Décret n° 63/96 du 8 février 1963

relatif à l'aide accordée aux rapatriés bénéficiaires de la loi n° 61/1439 du 26 décembre 1961 en matière de rachat de cotisations d'assurance vieillesse

Le Premier ministre,

Sur le rapport du ministre du travail, du ministre des rapatriés, du ministre des finances et des affaires économiques et du secrétaire d'Etat au budget,

Vu la loi n° 61-1439 du 26 décembre 1961 relative à l'accueil et à la réinstallation des Français d'outre-mer ;
Vu la loi n° 59-939 du 31 juillet 1959 relative à l'accession des salariés français de Tunisie et du Maroc au régime de l'assurance volontaire pour la vieillesse ;
Vu la loi n° 60-768 du 30 juillet 1960 relative a l'accession des travailleurs français non salariés du Maroc, de Tunisie, d'Égypte et d'Indochine au régime d'allocation vieillesse et d'assurance vieillesse ;
Vu la loi n° 61-1413 du 22 décembre 1961 tendant à étendre la faculté d'accession au régime d'assurance volontaire vieillesse aux salariés français résidant ou ayant résidé dans certains États et dans les territoires d'outre-mer;
Vu le code de la sécurité sociale, livres III (titre Il) et VIII (titre 1er) ;
Vu le décret n° 62-261 du 10 mars 1962 relatif aux mesures prises pour l'accueil et le reclassement professionnel et social des bénéficiaires de la loi n° 61-1439 du 26 décembre 1961, et notamment son article 40,

Décrète :

Article 1er - Les travailleurs, rapatriés salariés et non salariés peuvent bénéficier, en fonction leur âge, de délais de paiement et de subventions pour le rachat de tout ou partie du montant de leurs cotisations à des régimes obligatoires d'assurance vieillesse institués par une disposition législative ou réglementaire.

Article 2 Modifié par Décret 76-536 1976-06-14 art. 1 JORF 21 juin 1976.

Pour racheter leurs cotisations d'assurance vieillesse au titre des lois susvisées, les rapatriés visés à l'article 1er peuvent échelonner le versement desdites cotisations pendant une période n'excédant pas dix ans, avec l'accord de la Caisse compétente, sans toutefois que le dernier versement puisse être reporté au-delà de soixante-cinq ans.
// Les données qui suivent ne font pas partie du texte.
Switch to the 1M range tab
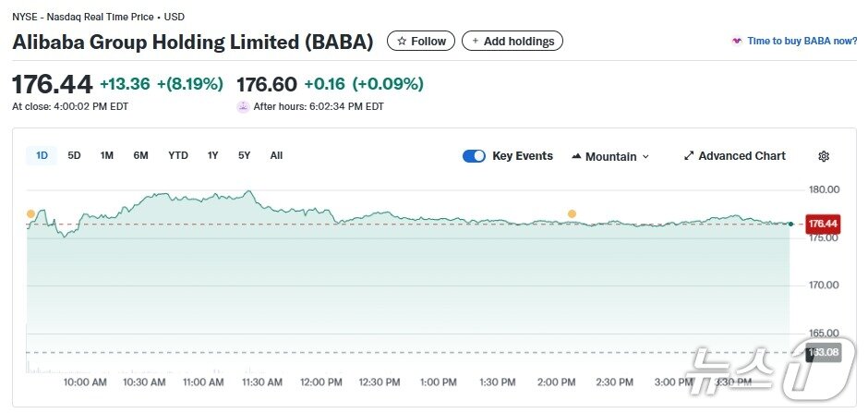Image resolution: width=868 pixels, height=413 pixels. click(107, 155)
Pour bénéficier de cette facilité, ils devront produire à la Caisse dont ils relèvent une attestation établissant leur qualité de rapatrié.

Pour racheter leurs cotisations d'assurance vieillesse, soit au titre :

- De la loi n° 59-939 du 31 juillet 1959 relative à l'accession des salariés français de Tunisie et du Maroc au régime de l'assurance volontaire pour la vieillesse ;
- De la loi n° 60-768 du 30 juillet 1960 relative à l'accession au régime de l'assurance volontaire des travailleurs français non salariés du Maroc, d'Egypte et d'Indochine au régime d'allocation vieillesse et d'assurance vieillesse
- De la loi n° 61-1413 du 22 décembre 1961 tendant à étendre la faculté d'accession au régime de l'assurance volontaire vieillesse aux salariés français résidant ou ayant résidé dans certains États et dans les territoires d'outre-mer,

Les rapatriés visés à l'article 1er peuvent échelonner le versement desdites cotisations pendant une période n'excédant pas dix ans avec l'accord de la caisse compétente, sans toutefois que le dernier versement puisse être reporté au-delà de soixante cinq ans. Pour bénéficier de cette facilité, ils devront produire à la caisse dont ils relèvent une attestation établissant leur qualité de rapatrié.

Article 3 Modifié par Décret 76-536 1976-06-14 art. 2 JORF 21 juin 1976.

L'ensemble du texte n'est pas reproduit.